• WHAT YOU WILL DO:
Set down, in full, every record in the block.

• THE INPUT:

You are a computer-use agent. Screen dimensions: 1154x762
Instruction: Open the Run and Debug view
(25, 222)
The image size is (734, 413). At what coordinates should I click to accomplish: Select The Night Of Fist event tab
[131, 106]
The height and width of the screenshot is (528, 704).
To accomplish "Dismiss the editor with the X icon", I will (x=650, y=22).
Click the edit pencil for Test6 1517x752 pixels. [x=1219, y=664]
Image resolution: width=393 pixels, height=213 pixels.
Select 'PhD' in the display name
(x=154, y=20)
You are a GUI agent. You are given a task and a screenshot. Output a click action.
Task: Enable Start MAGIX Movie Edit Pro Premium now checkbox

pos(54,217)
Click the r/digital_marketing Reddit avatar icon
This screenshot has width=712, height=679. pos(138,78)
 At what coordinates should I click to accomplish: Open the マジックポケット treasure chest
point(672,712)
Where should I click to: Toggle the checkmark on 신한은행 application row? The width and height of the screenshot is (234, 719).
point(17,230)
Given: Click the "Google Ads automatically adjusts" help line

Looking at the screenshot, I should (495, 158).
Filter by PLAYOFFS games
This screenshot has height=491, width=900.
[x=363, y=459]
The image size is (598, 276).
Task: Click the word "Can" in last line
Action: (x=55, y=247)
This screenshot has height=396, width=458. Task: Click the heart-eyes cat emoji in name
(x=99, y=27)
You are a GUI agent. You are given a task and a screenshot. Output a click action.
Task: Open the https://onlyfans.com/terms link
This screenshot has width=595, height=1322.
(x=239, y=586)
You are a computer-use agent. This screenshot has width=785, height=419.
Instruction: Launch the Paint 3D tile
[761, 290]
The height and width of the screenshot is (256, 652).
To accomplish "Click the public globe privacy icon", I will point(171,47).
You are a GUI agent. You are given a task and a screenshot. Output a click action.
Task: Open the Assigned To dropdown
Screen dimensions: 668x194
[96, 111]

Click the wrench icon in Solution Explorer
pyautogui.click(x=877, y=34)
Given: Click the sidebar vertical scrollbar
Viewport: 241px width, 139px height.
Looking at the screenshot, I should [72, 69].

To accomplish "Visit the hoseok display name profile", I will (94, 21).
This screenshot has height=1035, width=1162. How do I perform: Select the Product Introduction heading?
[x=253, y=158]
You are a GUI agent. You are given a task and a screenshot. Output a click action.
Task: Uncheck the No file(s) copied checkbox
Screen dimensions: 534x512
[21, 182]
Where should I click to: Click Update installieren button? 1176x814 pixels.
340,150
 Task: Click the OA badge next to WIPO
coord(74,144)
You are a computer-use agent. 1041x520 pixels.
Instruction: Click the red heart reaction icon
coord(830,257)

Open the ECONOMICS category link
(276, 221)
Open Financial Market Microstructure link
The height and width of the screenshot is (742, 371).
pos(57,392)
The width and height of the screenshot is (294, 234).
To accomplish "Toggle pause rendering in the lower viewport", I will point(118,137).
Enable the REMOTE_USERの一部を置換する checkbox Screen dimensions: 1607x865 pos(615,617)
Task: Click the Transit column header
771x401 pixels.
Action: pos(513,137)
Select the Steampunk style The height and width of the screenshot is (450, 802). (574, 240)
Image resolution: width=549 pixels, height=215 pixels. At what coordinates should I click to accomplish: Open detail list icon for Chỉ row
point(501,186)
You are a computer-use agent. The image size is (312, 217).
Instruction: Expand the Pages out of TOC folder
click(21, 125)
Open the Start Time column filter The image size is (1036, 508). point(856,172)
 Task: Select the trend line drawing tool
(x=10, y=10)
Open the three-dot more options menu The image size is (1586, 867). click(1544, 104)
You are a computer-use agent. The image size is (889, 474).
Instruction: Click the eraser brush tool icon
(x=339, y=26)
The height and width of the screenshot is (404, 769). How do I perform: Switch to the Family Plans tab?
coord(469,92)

• RESPONSE TO THIS EXERCISE:
You are a computer-use agent. Screen dimensions: 1154x762
Instruction: Open the Run and Debug view
(25, 222)
The image size is (734, 413). At what coordinates should I click to accomplish: Select The Night Of Fist event tab
[131, 106]
The height and width of the screenshot is (528, 704).
To accomplish "Dismiss the editor with the X icon", I will (x=650, y=22).
Click the edit pencil for Test6 1517x752 pixels. [x=1219, y=664]
Image resolution: width=393 pixels, height=213 pixels.
Select 'PhD' in the display name
(x=154, y=20)
You are a GUI agent. You are given a task and a screenshot. Output a click action.
Task: Enable Start MAGIX Movie Edit Pro Premium now checkbox

pos(54,217)
Click the r/digital_marketing Reddit avatar icon
This screenshot has width=712, height=679. pos(138,78)
 At what coordinates should I click to accomplish: Open the マジックポケット treasure chest
point(672,712)
Where should I click to: Toggle the checkmark on 신한은행 application row? The width and height of the screenshot is (234, 719).
point(17,230)
Given: Click the "Google Ads automatically adjusts" help line

Looking at the screenshot, I should (495, 158).
Filter by PLAYOFFS games
This screenshot has height=491, width=900.
[x=363, y=459]
The image size is (598, 276).
Task: Click the word "Can" in last line
Action: (x=55, y=247)
This screenshot has height=396, width=458. Task: Click the heart-eyes cat emoji in name
(x=99, y=27)
You are a GUI agent. You are given a task and a screenshot. Output a click action.
Task: Open the https://onlyfans.com/terms link
This screenshot has width=595, height=1322.
(x=239, y=586)
You are a computer-use agent. This screenshot has width=785, height=419.
Instruction: Launch the Paint 3D tile
[761, 290]
The height and width of the screenshot is (256, 652).
To accomplish "Click the public globe privacy icon", I will point(171,47).
You are a GUI agent. You are given a task and a screenshot. Output a click action.
Task: Open the Assigned To dropdown
Screen dimensions: 668x194
[96, 111]

Click the wrench icon in Solution Explorer
pyautogui.click(x=877, y=34)
Given: Click the sidebar vertical scrollbar
Viewport: 241px width, 139px height.
Looking at the screenshot, I should [72, 69].

To accomplish "Visit the hoseok display name profile", I will (94, 21).
This screenshot has height=1035, width=1162. How do I perform: Select the Product Introduction heading?
[x=253, y=158]
You are a GUI agent. You are given a task and a screenshot. Output a click action.
Task: Uncheck the No file(s) copied checkbox
Screen dimensions: 534x512
[21, 182]
Where should I click to: Click Update installieren button? 1176x814 pixels.
340,150
 Task: Click the OA badge next to WIPO
coord(74,144)
You are a computer-use agent. 1041x520 pixels.
Instruction: Click the red heart reaction icon
coord(830,257)

Open the ECONOMICS category link
(276, 221)
Open Financial Market Microstructure link
The height and width of the screenshot is (742, 371).
pos(57,392)
The width and height of the screenshot is (294, 234).
To accomplish "Toggle pause rendering in the lower viewport", I will point(118,137).
Enable the REMOTE_USERの一部を置換する checkbox Screen dimensions: 1607x865 pos(615,617)
Task: Click the Transit column header
771x401 pixels.
Action: pos(513,137)
Select the Steampunk style The height and width of the screenshot is (450, 802). (574, 240)
Image resolution: width=549 pixels, height=215 pixels. At what coordinates should I click to accomplish: Open detail list icon for Chỉ row
point(501,186)
You are a computer-use agent. The image size is (312, 217).
Instruction: Expand the Pages out of TOC folder
click(21, 125)
Open the Start Time column filter The image size is (1036, 508). point(856,172)
 Task: Select the trend line drawing tool
(x=10, y=10)
Open the three-dot more options menu The image size is (1586, 867). click(1544, 104)
You are a computer-use agent. The image size is (889, 474).
Instruction: Click the eraser brush tool icon
(x=339, y=26)
The height and width of the screenshot is (404, 769). How do I perform: Switch to the Family Plans tab?
coord(469,92)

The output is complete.